The National Institute for Health and Clinical Excellence (NICE) has issued its final draft guidance on the use of Bydureon (exenatide) as a treatment option for some people with Type 2 diabetes.
Exenatide is already in use as a twice daily injection known as Byetta, but Bydureon only needs injecting once a week.
Exenatide is not insulin
Although exenatide is injected, it is not insulin and works in three ways: to help the body to produce more insulin when it is needed; reduce the amount of glucose being produced by the liver when it is not needed; and by reducing the rate at which glucose from food is released into the blood.
Exenatide is recommended for people with Type 2 diabetes whose blood glucose levels are not well controlled and have other risk factors, including a body mass index (BMI) of 35 or above. It can be used in patients with a BMI below 35 if treatment with insulin has presented problems. NICE recommends the treatment should only be continued if tests show it is having a beneficial effect after six months.

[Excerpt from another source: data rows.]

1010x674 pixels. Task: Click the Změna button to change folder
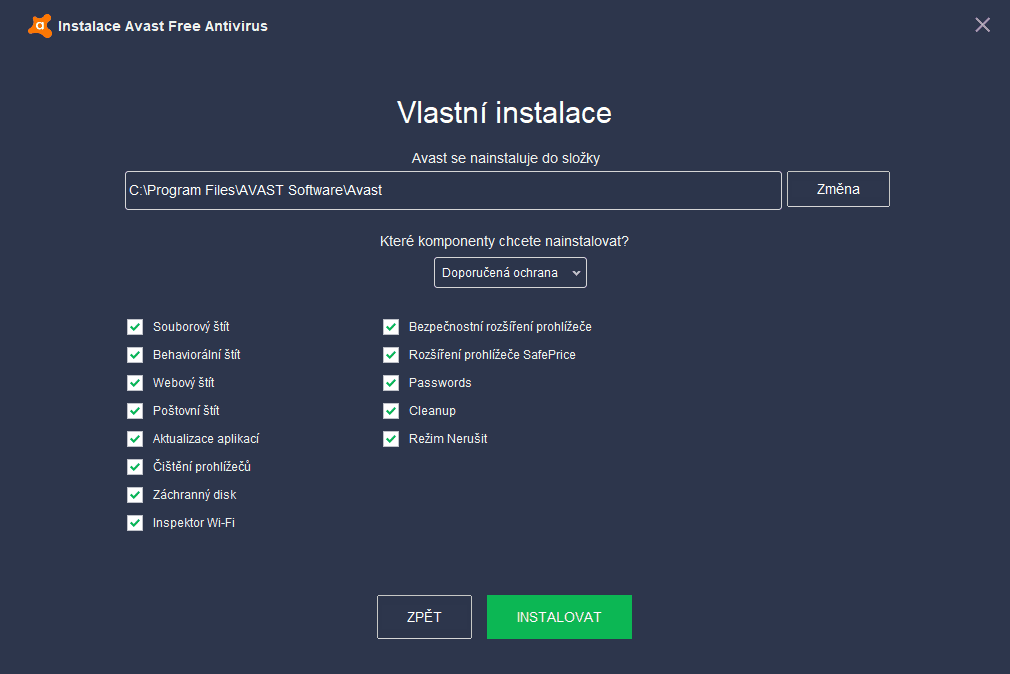[x=838, y=188]
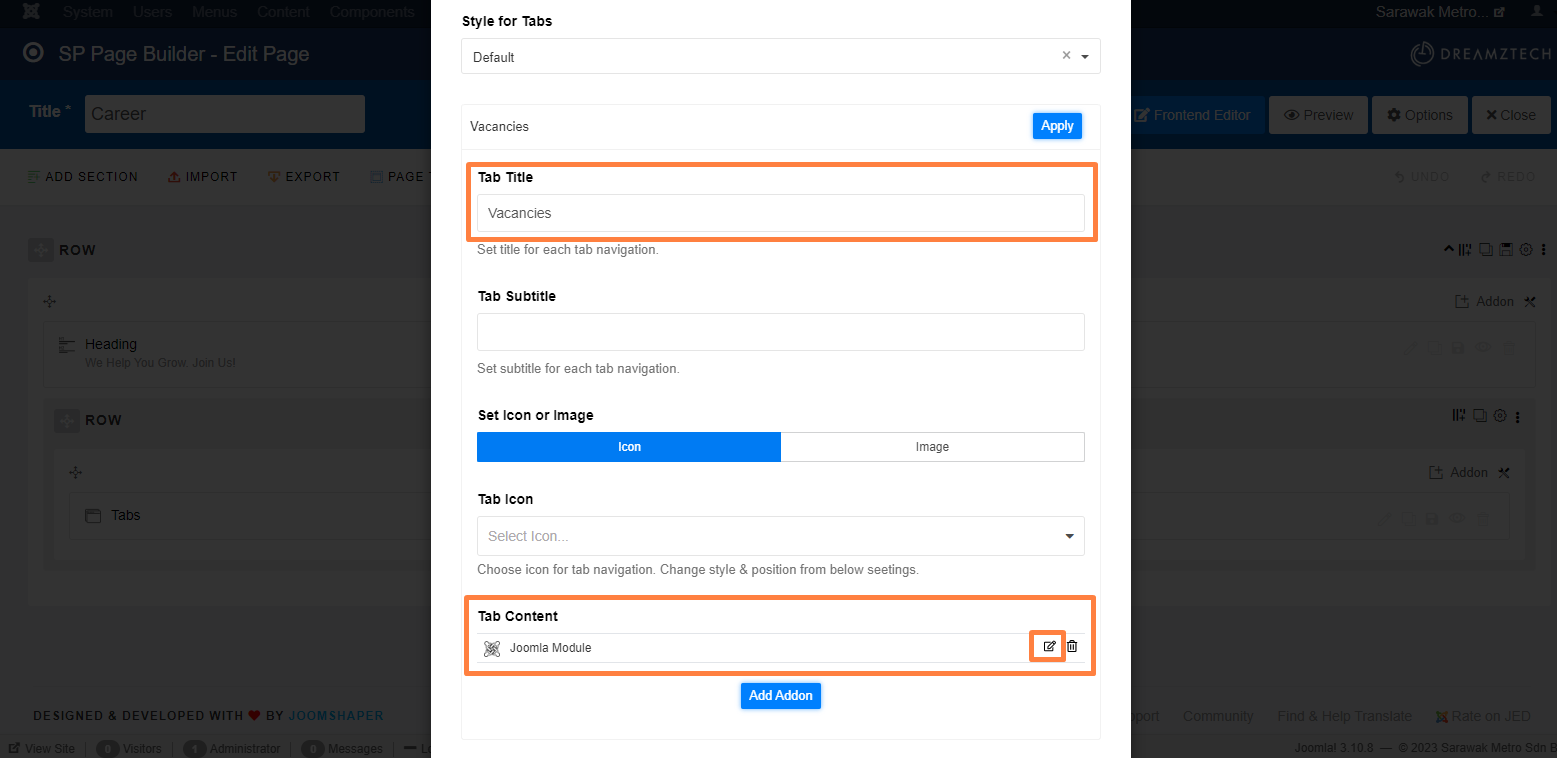The height and width of the screenshot is (758, 1557).
Task: Open Style for Tabs dropdown
Action: pyautogui.click(x=781, y=56)
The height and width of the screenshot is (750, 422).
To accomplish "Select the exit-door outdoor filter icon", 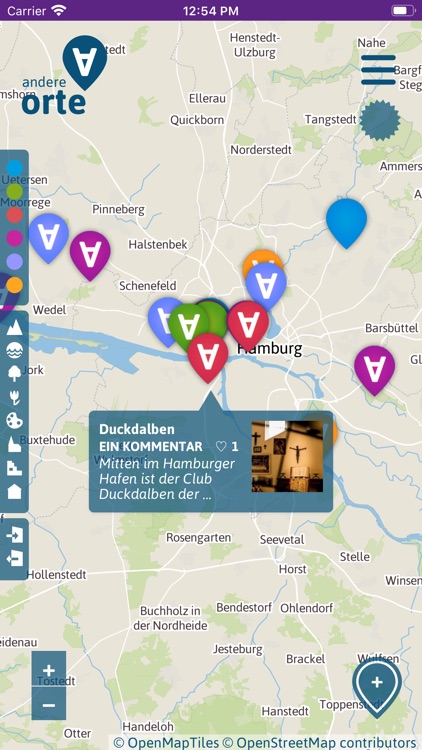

Weekly injection to widen treatment option
Simon O’Neill, Director of Care Information & Advocacy at Diabetes UK, said, “We welcome this guidance because we strongly feel that a weekly injectable exenatide will widen the treatment options for people with Type 2 diabetes who may be struggling to achieve good diabetes control. For people who are currently using exenatide and injecting it twice a day, the possibility of instead doing it once a week could really improve their quality of life.”
NICE has not yet issued final guidance to the NHS. It is likely to publish the final guidance in February 2012. Until NICE issues final guidance, NHS bodies should make decisions locally on the funding of specific treatments. Once NICE issues its guidance on a technology it replaces local recommendations in England and Wales.